Sheffield Local Plan consultation closing soon
If you care about protecting Sheffield’s wonderful countryside and Green Belt, please respond to the consultation.
Although we welcome the first instalment of Sheffield’s long awaited Local Plan – the “Issues and Options” paper – we are concerned that two of the three options include building thousands of homes on the Sheffield Green Belt.
Option A – almost no new houses in the Green Belt
Option B – 5,000 new houses in the Green Belt
Option C – 10,000 new houses in the Green Belt
We clearly favour Option A. This not only protects precious countryside but also helps support more sustainable travel options, retains key community infrastructure and services (shops, surgeries, schools) and helps regenerate the city centre.
The public consultation is available until Tuesday 13 October 2020. This is the first stage of preparing the new Sheffield Plan.

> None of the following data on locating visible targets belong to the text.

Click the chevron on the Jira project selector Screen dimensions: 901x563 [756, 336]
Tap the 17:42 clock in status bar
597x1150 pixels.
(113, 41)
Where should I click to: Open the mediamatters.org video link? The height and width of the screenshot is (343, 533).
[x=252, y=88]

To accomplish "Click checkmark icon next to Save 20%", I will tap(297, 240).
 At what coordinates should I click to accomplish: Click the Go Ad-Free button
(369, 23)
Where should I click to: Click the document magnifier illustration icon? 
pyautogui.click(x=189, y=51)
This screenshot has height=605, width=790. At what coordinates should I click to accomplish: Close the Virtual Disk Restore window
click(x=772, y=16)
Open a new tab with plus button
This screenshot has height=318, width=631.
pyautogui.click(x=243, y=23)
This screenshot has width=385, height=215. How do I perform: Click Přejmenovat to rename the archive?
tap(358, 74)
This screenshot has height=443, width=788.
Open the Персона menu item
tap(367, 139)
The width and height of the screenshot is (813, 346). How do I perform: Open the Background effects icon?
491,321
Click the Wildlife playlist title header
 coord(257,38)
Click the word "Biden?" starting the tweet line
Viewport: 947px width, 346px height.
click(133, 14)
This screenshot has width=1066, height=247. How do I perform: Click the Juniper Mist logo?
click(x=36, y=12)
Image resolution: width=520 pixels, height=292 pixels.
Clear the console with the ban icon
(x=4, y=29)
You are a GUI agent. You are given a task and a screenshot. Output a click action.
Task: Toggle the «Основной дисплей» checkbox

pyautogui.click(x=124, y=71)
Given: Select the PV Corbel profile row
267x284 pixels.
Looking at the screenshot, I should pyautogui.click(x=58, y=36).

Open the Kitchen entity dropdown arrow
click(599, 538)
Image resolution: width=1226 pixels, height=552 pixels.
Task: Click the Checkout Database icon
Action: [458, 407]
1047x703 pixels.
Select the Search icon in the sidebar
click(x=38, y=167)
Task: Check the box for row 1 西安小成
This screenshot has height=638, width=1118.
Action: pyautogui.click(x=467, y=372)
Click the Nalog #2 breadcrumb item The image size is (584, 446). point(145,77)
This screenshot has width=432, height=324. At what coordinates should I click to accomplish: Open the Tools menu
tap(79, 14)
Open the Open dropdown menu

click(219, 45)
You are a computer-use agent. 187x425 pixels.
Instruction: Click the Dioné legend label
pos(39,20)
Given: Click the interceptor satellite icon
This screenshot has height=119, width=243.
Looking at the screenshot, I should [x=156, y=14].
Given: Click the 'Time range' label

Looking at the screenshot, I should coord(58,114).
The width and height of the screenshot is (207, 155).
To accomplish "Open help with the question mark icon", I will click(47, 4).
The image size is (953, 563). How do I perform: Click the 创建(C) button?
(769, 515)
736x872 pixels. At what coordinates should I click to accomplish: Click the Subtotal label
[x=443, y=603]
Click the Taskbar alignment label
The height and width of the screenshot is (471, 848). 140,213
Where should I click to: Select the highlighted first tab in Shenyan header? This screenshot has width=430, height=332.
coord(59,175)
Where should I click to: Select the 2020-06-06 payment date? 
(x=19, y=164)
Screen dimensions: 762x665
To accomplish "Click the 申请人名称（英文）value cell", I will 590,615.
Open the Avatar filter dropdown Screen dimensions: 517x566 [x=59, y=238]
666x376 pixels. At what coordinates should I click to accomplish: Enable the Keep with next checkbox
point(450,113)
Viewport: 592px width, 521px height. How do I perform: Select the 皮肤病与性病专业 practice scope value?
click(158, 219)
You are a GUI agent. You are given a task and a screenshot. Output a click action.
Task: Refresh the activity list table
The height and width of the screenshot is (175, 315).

Click here to add your comments to the statutory public consultation now:
Please respond to the consultation stating your strong preference for Option A. And please also lobby your local councillor with your views. Thank you.
This consultation is the first step in a lengthy process to create a new blueprint for how Sheffield will be developed over the next 15 years.
Andy Tickle, head of campaigns, said: “It’s saying broadly the right things and setting out some very clear choices on the future of our precious Green Belt.
“Our initial message to the council is we must aim at maximising urban housing provision as it’s good for the countryside, for the climate emergency and a vibrant local economy.
“But we’re disappointed that meeting radical climate change targets does not seem to be fully factored into the options being consulted on. This will need to change if the council is to meet its own targets to be carbon zero by 2030.”
The council also says that national planning rules on the Green Belt mean that Option A must be considered first as Green Belt land can only be built on in exceptional circumstances.
It raises the possibility of not releasing Green Belt land until much later, to maximise the use of urban and brownfield sites first – an approach long supported by the CPRE.
The council acknowledges that a key message from the last consultation in 2015 was that people want countryside and Green Belt protected.